Quoted text:
= = = = =

Wife, Friend, Companion, Parnter, Team player... everything but Masseuse

My husband has a high consideration for me. He respects me and thinks that I can accomplish anything that I commit myself to… if I want to (of course).

However, there’s one particular aspect of my talents that he knows, firsthand, I’m lacking: my massage-giving ability.

This is an issue for us, because he loves a back rubbing and I don’t particularly enjoy it.

I squirm under the hand of the masseuse because my muscles hurt whenever someone is giving me a rubdown, so I tend to avoid it. Not my husband though, he loves someone kneading her back… so my Neanderthal-type touch is horrible in comparison to what a real masseuse can offer him (and I completely understand and encourage him to try a massage somewhere else).

The thing is that with all the studying he’s been doing for an exam he has to do on December, his free time (or our free time together) has been reduced to dinners and 45 minutes of an episode of The Mentalist once a week… not much to work with if you want to add additional ‘activities’ in-between… So I’ve become the full-time masseuse in our household.

My husband tries not to make me feel bad (considering the sacrifice I’m making to doing something that I’m awful at and I don’t completely enjoy) but the other day, after a lame attempt from my side to achieve a decent massage, he stood up, looked me in the eyes and told me:

- Honey, there are few things that you can’t do in your life, and a massage is definitely one of them. You completely lack the patience for it!

… Which it’s true!!

= = = = =

Dataset excerpt:
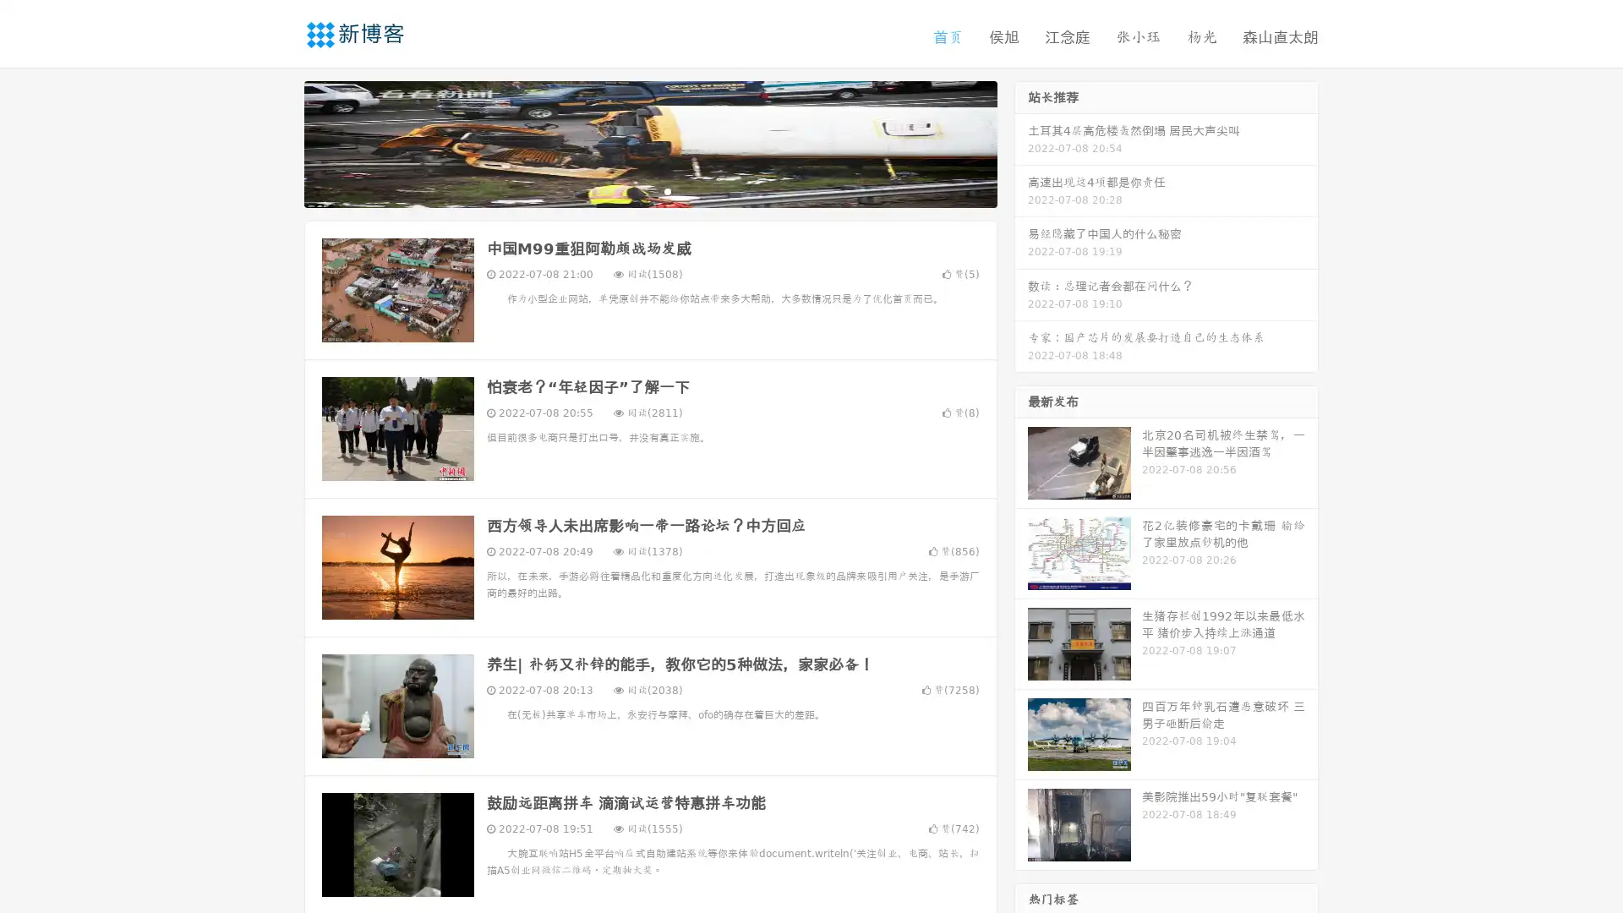 This screenshot has width=1623, height=913. I want to click on Next slide, so click(1021, 142).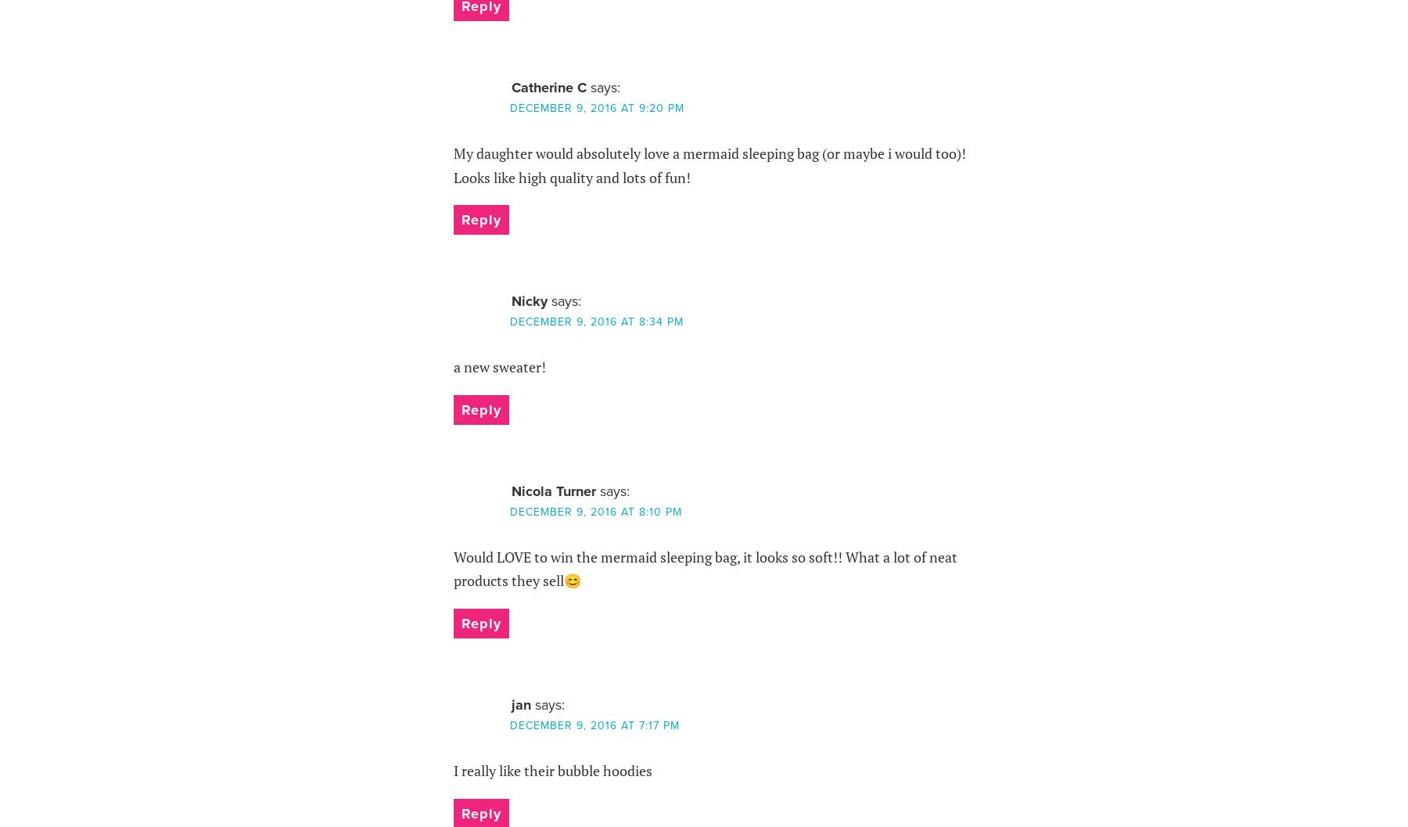 Image resolution: width=1408 pixels, height=827 pixels. Describe the element at coordinates (594, 511) in the screenshot. I see `'December 9, 2016 at 8:10 pm'` at that location.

= = = = =

Problems:
- a) From the blog post about massages, extract the part that opens with the words containing "This is an issue" and closes with "massage somewhere else).".
- b) List the nouns the blog post about massages uses to name a massage.
- c) Proceed with the blog post about massages, picking up after its final line.

Task-by-task outputs:
- a)
This is an issue for us, because he loves a back rubbing and I don’t particularly enjoy it.

I squirm under the hand of the masseuse because my muscles hurt whenever someone is giving me a rubdown, so I tend to avoid it. Not my husband though, he loves someone kneading her back… so my Neanderthal-type touch is horrible in comparison to what a real masseuse can offer him (and I completely understand and encourage him to try a massage somewhere else).

- b) massage, back rubbing, rubdown

- c)
I’m impatient and that profession is for someone with centered body energy, someone who practices Yoga and eats dinner at a slow pace… not me!

I roll over life, accomplishing professional successes and personal improvements (less stubbornness, more tolerability, less speed in my day-to-day activities, more slow-paced actions)… maybe when I feel the need to slow down and take importance in other parts of my life, I’ll be able to triumph in those aspects and develop the ability to do a decent massage; but until that time comes; I’m pretty sure I’ll not be performing any neck rubbing, feet smoothing, back kneading… to anyone… anymore.

I’m a spastic person; whoever thought that I could perform a flawless massage doesn’t know me or my lack in Spa-type activities likeness.

My husband now knows that I can’t even pretend to be good at it… my hands don’t help, my impatience doesn’t help, my revulsion to moisturizing-cream doesn’t help (such a greasy product, yuck!).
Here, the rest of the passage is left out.